Saved entries ::

········

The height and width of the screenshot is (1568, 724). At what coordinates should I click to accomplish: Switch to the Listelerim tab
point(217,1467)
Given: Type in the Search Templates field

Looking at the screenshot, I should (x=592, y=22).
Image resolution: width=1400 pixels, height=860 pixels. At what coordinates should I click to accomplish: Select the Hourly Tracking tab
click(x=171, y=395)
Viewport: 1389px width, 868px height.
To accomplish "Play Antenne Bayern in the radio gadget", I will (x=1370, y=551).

········

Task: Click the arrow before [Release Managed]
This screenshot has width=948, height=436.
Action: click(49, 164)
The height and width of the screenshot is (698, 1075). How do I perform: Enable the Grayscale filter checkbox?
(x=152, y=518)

········

What the task requires ::
Please give an exact copy of the entries above, from the line with "Given: Type in the Search Templates field" down to the line with "Viewport: 1389px width, 868px height.", inclusive, and nothing else.

Response area ::
Given: Type in the Search Templates field

Looking at the screenshot, I should (x=592, y=22).
Image resolution: width=1400 pixels, height=860 pixels. At what coordinates should I click to accomplish: Select the Hourly Tracking tab
click(x=171, y=395)
Viewport: 1389px width, 868px height.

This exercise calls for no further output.